• EXCERPT PROVIDED
··········

Ex parte Decree; Prabha Agarwal Vs. Aditi Oil Mill [Calcutta High Court, 10-06-2016]

In an application for recalling of an ex parte decree, the court is entitled to consider as to whether or not the defendant has a plausible defence to the plaintiff’s claim and the defendant is obliged to disclose the same in the recalling application.

# Application for recalling of an ex parte decree


In the High Court At Calcutta

Ordinary Original Civil Jurisdiction Original Side

Before : The Hon’ble Justice Arijit Banerjee

Judgment On : 10.06.2016

GA 3031 of 2015 CS 271 of 2014

Prabha Agarwal -Vs.- Aditi Oil Mill

For the petitioner/defendant : Mr. S. Banerjee, Adv. Ms. S. Majumdar, Adv. For the respondent/plaintiff : Mr. N. Dasgupta, Adv. Mr. R. L. Mitra, Adv.

Arijit Banerjee, J.

(1) The defendant in the suit has taken out this application for recalling the judgment and decree dated 15 June, 2015 passed in the suit. The decree was passed ex parte when the suit appeared in the undefended list since the defendant had failed to file its written statement.

(2) Ld. Counsel for the plaintiff has taken a preliminary objection to the maintainability of the application. He contended that the decree was completed, perfected, drawn up and filed prior to the instant application being filed and as such this Court has no jurisdiction to entertain the instant application for recalling of the decree. On merits of the application, Ld. Counsel contended that the explanation given by the defendant for not filing the written statement and/or not being able to contest the suit is unacceptable and as such the application should be dismissed.

(3) Two points, therefore, arise for consideration of this Court in the instant application.

Firstly, whether or not this Court retains the jurisdiction to entertain the instant application after completion, perfection and filing of the decree.

Secondly, if it be held that this Court has jurisdiction to entertain the application, has the defendant made out a sufficient cause for recalling of the decree?

(4) On the first point of maintainability, Ld. Counsel for the plaintiff relied on a decision of a Division Bench of this Court in the case of

# M/s. Nanalal M. Verma & Co. (Gunnies) P. Ltd.-vs.-Gordhandas Jerambhai, AIR 1965 Cal 547.

··········

• WHAT THIS EXERCISE ASKS
1. Answer these from the judgment excerpt:
(a) Which judge heard the matter?
(b) What is the date of the judgment and decree that the defendant seeks to recall?
(c) Why was that decree passed ex parte?
2. Reproduce the stretch of the judgment excerpt from "Secondly, if it" through "1965 Cal 547.", word for word.

• PROVIDED DATA
··········

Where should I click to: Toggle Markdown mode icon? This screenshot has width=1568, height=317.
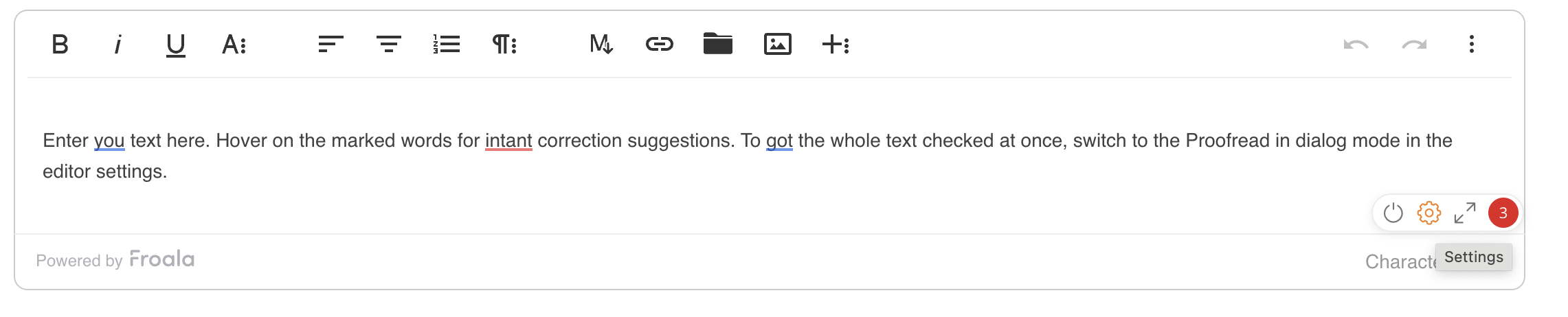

··········

• THE REPLIES
1.
(a) The Hon'ble Justice Arijit Banerjee.
(b) 15 June, 2015.
(c) The suit appeared in the undefended list because the defendant had failed to file its written statement.

2.
Secondly, if it be held that this Court has jurisdiction to entertain the application, has the defendant made out a sufficient cause for recalling of the decree?

(4) On the first point of maintainability, Ld. Counsel for the plaintiff relied on a decision of a Division Bench of this Court in the case of

# M/s. Nanalal M. Verma & Co. (Gunnies) P. Ltd.-vs.-Gordhandas Jerambhai, AIR 1965 Cal 547.